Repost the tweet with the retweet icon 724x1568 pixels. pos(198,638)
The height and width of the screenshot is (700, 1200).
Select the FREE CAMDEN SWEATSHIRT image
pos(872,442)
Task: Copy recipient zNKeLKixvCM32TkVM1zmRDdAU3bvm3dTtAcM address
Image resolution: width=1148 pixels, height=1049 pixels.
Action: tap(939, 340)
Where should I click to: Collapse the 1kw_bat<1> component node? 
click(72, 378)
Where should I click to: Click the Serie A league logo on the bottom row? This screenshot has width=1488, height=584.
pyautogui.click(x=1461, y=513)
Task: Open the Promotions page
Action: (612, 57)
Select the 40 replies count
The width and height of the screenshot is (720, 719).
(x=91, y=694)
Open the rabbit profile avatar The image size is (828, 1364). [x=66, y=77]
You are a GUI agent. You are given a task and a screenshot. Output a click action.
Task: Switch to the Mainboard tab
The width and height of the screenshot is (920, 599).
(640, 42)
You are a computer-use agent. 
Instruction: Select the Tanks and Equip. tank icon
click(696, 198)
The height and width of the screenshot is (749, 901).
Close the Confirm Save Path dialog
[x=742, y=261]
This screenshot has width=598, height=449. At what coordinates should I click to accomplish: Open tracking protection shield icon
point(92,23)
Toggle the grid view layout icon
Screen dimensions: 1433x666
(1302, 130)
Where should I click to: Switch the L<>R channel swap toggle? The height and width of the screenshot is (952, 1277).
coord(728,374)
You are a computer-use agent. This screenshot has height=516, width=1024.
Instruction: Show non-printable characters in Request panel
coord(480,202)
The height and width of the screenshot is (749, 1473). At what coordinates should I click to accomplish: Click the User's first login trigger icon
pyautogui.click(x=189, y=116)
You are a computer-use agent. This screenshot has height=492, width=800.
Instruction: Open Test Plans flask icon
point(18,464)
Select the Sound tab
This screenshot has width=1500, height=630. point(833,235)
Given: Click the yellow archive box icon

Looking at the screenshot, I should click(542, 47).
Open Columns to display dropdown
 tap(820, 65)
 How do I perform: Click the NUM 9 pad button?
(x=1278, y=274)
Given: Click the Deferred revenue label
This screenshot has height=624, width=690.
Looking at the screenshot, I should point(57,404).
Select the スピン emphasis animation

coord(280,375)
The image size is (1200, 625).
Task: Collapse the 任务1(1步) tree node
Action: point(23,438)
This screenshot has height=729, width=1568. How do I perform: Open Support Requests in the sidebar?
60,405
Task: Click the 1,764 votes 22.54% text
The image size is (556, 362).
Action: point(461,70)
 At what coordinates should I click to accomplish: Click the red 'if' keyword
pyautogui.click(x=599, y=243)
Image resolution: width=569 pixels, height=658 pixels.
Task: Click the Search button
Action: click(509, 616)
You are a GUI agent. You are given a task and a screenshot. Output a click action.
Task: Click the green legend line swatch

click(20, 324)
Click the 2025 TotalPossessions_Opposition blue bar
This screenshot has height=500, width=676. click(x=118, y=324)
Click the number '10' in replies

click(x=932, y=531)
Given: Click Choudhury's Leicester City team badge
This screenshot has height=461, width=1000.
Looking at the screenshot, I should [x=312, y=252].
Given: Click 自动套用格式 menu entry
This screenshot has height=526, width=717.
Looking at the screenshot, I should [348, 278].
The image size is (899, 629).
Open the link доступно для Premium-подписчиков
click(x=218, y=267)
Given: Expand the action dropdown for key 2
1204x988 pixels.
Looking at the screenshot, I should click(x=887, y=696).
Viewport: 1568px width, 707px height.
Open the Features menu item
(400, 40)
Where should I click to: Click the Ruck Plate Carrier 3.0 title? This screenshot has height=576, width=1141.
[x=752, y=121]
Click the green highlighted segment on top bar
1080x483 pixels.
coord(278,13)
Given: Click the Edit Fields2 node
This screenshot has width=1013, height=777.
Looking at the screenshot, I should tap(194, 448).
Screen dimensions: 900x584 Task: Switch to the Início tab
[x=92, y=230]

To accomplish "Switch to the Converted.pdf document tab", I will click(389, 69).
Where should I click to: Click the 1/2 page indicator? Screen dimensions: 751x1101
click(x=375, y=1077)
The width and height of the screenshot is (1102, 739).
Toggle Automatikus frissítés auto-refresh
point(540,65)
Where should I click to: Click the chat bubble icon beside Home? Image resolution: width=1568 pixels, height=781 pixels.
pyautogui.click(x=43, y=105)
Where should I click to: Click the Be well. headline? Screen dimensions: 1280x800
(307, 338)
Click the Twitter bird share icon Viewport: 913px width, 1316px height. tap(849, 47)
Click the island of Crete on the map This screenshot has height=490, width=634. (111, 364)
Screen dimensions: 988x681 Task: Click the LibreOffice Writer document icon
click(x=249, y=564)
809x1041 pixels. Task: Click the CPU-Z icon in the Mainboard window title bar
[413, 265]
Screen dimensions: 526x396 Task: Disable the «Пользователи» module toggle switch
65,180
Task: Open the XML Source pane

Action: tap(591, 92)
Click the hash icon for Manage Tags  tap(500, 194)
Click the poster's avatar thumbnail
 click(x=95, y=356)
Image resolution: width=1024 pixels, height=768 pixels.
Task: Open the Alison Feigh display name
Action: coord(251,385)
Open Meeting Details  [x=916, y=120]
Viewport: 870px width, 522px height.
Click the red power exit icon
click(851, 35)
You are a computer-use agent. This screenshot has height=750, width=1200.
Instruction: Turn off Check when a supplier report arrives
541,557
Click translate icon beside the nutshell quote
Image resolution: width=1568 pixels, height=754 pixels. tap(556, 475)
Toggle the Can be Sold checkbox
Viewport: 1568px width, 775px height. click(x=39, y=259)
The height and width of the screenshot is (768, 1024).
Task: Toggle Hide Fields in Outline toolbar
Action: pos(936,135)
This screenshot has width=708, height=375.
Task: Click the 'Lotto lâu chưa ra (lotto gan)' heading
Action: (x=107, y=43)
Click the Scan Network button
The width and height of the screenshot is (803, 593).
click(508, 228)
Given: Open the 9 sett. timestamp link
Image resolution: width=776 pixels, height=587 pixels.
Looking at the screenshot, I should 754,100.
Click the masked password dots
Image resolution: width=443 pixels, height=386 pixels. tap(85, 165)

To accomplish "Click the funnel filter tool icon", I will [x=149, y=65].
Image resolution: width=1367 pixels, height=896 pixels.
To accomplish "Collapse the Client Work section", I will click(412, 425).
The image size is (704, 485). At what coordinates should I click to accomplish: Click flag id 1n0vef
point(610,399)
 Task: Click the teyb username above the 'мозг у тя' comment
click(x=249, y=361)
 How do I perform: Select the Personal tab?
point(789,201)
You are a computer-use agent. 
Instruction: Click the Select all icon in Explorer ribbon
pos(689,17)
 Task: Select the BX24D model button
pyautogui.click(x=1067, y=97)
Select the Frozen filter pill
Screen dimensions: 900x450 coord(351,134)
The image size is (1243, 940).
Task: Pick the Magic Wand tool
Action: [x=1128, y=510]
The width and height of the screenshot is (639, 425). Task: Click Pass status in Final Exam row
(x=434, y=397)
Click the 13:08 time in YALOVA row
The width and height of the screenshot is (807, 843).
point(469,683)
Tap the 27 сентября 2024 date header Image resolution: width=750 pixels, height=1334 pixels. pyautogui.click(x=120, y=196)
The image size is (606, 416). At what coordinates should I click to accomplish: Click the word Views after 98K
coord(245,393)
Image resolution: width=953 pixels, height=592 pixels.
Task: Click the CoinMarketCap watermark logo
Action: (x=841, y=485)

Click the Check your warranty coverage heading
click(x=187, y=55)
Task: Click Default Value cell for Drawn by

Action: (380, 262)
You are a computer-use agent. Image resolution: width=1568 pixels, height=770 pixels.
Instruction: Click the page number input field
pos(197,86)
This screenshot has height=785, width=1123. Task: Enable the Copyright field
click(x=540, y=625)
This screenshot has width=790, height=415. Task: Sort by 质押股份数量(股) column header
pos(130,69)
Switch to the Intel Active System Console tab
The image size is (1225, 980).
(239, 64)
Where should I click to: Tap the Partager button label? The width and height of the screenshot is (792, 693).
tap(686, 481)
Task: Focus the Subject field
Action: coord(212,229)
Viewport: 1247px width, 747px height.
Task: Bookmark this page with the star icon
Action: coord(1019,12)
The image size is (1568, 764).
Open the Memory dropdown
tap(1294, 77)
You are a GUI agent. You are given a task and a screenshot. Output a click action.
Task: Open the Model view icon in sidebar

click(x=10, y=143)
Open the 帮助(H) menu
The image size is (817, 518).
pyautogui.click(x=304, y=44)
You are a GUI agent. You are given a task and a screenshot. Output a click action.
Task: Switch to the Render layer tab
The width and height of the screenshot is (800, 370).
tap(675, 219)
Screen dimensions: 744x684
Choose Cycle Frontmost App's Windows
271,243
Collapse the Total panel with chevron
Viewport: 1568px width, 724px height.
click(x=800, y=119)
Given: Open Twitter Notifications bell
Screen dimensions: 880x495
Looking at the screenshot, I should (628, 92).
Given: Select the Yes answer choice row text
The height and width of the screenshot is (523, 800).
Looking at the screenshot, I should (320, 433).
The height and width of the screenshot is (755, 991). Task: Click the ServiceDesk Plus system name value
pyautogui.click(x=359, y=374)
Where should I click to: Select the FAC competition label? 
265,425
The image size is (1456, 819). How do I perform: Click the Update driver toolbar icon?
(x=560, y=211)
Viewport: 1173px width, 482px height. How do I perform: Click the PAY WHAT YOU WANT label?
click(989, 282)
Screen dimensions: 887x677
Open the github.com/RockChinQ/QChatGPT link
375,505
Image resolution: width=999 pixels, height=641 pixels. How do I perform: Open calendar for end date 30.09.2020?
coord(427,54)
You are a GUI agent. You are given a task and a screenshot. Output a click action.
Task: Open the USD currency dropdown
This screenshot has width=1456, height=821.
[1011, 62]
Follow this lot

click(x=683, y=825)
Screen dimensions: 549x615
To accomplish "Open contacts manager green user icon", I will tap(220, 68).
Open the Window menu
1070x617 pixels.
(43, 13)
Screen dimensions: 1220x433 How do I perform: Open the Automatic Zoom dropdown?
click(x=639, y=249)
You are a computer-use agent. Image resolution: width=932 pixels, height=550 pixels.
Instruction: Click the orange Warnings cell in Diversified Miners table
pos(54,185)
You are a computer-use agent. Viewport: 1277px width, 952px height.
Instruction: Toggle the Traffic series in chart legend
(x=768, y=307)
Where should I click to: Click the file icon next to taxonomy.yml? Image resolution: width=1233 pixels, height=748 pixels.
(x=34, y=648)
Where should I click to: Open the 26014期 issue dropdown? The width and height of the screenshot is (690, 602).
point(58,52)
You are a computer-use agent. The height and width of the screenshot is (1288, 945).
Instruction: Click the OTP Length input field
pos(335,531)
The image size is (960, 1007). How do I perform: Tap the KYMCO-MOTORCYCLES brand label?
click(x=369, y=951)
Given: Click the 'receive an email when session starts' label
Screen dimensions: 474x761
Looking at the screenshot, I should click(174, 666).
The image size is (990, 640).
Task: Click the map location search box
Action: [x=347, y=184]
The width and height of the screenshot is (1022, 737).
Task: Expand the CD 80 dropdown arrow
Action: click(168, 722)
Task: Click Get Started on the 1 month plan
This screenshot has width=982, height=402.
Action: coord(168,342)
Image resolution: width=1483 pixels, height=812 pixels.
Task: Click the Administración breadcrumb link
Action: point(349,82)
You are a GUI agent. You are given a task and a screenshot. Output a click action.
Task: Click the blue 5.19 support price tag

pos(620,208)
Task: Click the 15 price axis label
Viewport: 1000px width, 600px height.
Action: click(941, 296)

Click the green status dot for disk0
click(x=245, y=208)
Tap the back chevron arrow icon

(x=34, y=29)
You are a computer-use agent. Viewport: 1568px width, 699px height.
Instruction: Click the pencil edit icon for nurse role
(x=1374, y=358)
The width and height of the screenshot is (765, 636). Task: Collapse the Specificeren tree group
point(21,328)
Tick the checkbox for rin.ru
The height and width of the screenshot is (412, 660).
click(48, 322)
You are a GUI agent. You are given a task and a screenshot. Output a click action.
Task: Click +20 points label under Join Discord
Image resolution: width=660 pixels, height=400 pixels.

------------------------------------------------------------

Please find each line in the records above that holds the word "Twitter", and copy it.

- _ANSWER TO THIS EXERCISE_:
Click the Twitter bird share icon Viewport: 913px width, 1316px height. tap(849, 47)
Given: Open Twitter Notifications bell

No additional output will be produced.